We started to put some feelers out about accommodation having now made the decision to definitely move. Places do come and go (partly because of the transient expat population) especially over the summer, we’ve been told, when schools break up.

Our first promising lead comes from a parent (of pimp mobile fame) who I assume is still happy to be associated with us as the place is up near where she lives. We get excited as it seems affordable (the school pays a certain amount towards our rent if we’re not living in a school house) and is in the area we had our eye on.

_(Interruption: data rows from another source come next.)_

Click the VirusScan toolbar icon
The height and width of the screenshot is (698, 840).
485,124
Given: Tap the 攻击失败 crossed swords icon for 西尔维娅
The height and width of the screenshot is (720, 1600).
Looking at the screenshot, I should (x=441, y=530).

The directions to get there are a little confusing of the ‘go up the road and turn on the left by the first house’ variety meaning uncertainty reigns over whether you’ve driven too far as the road climbs forever, if the left turning is indeed a dirt track or is it the one further up which happens to be nowhere near a house? Like idiots, we have to call twice but do find the house at the end of the steepest drive ever – putting me off and the two dogs that bark like crazy when we arrive put the other one off.

The house is good value but doesn’t have that feel we want of being light and airy (and the whole point we’re moving). Even the temptation of being left the biggest TV I’ve seen in my entire life, like Evil Edna’s Extremely Evil and Dangerous Homicidal Brother, can’t sway us. It’s not surprising they’re leaving it but they could have thought more creatively; one episode of Robot Wars and they might have had a monster champion on their hands.

Negotiating the drive when we leave, our front bumper hits the ground at the bottom as the drop is so steep. That moments later we meet another car on the road whose driver just stared at us, refusing to budge, even though the other one had the harder job of reversing up the hill and round a corner to let him pass, made us sure. This place ain’t the place for us!